═══ Recorded information

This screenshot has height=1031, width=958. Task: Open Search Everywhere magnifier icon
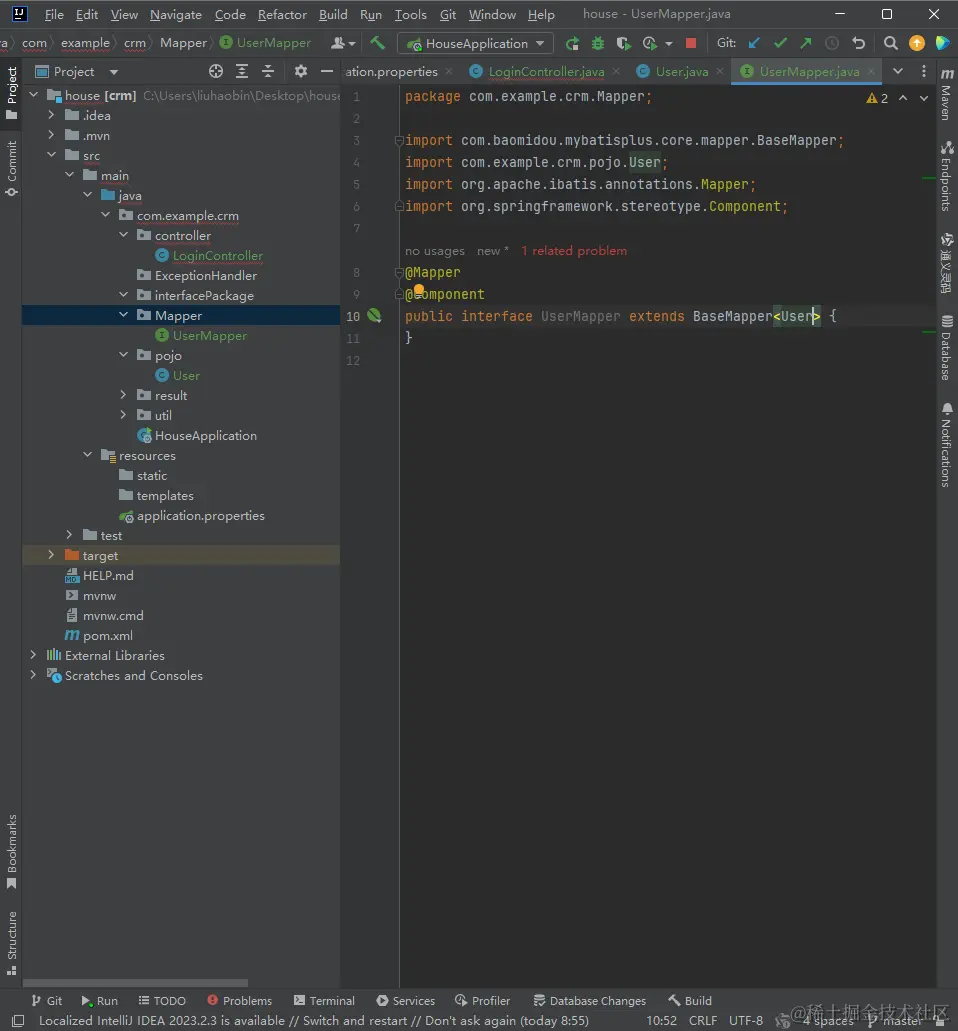coord(890,43)
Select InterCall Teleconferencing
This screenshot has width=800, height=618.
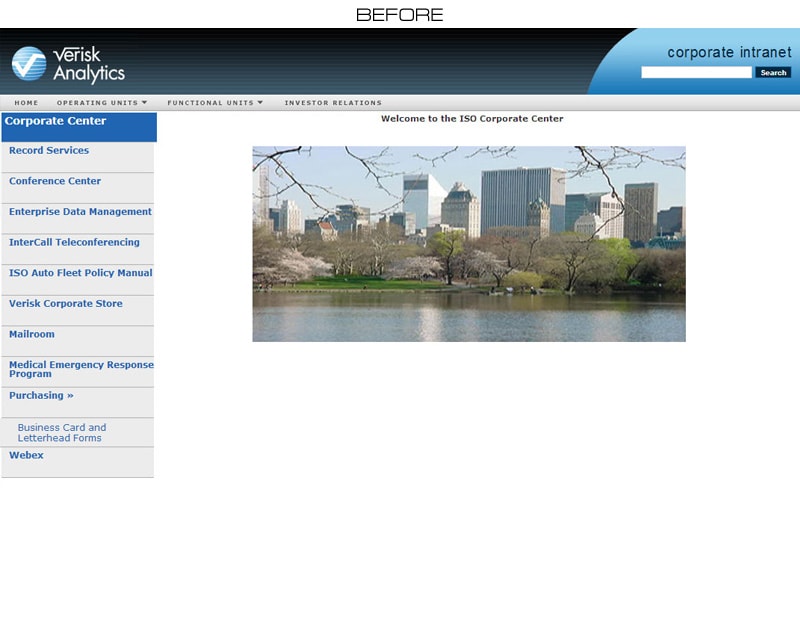point(72,242)
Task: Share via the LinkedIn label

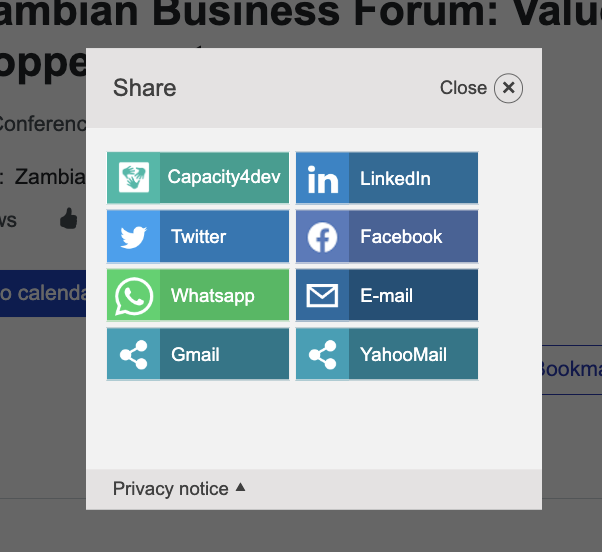Action: [x=395, y=179]
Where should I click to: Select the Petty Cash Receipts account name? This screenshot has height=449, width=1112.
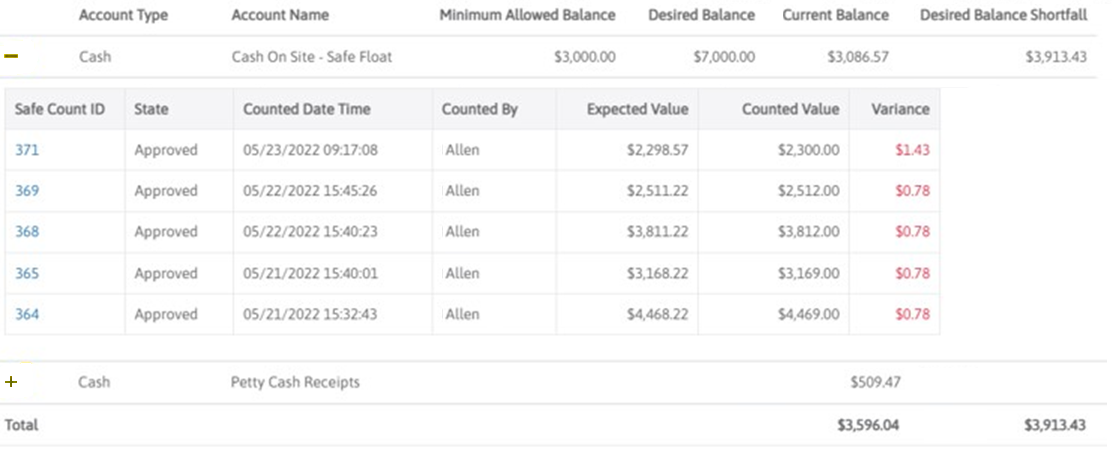pyautogui.click(x=295, y=382)
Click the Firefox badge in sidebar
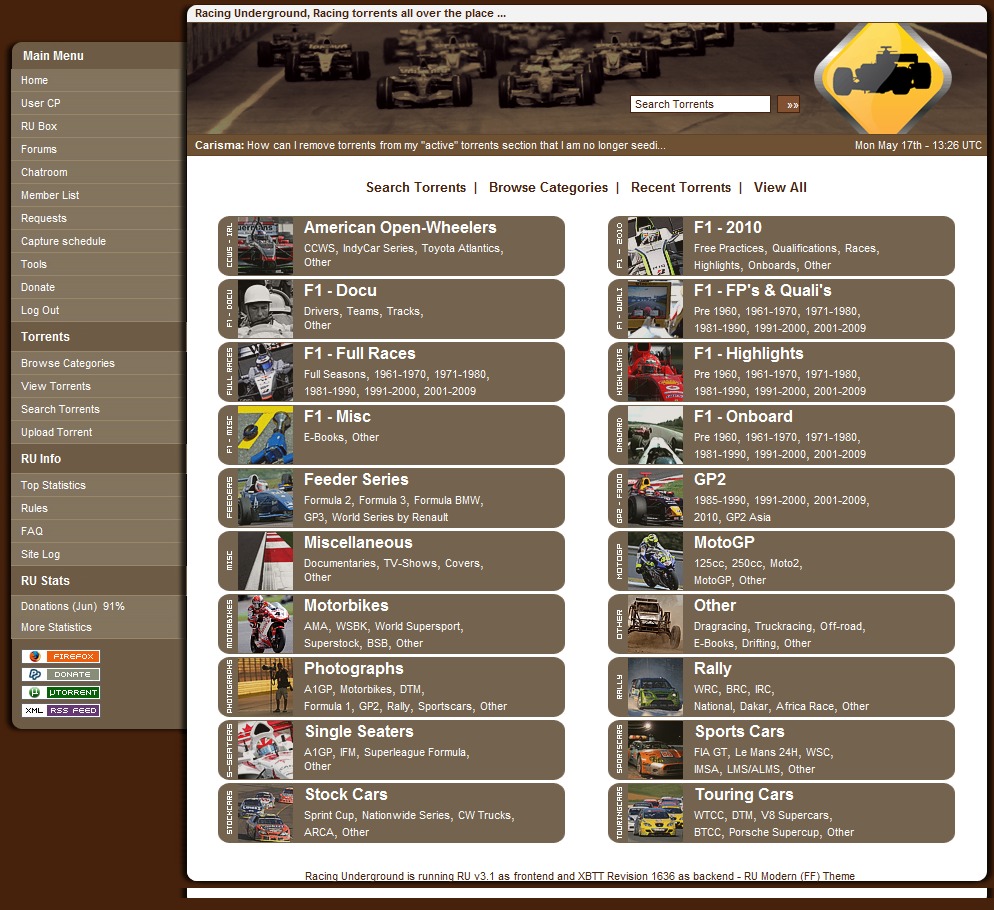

══════

__Exercise objective__. Restate word for word only the lines that run from the line holding "Task: Share via the LinkedIn label" to the end of the data, both ends kept, leaving every picture out.

__Result__.
Task: Share via the LinkedIn label

Action: [x=395, y=179]
Where should I click to: Select the Petty Cash Receipts account name? This screenshot has height=449, width=1112.
pyautogui.click(x=295, y=382)
Click the Firefox badge in sidebar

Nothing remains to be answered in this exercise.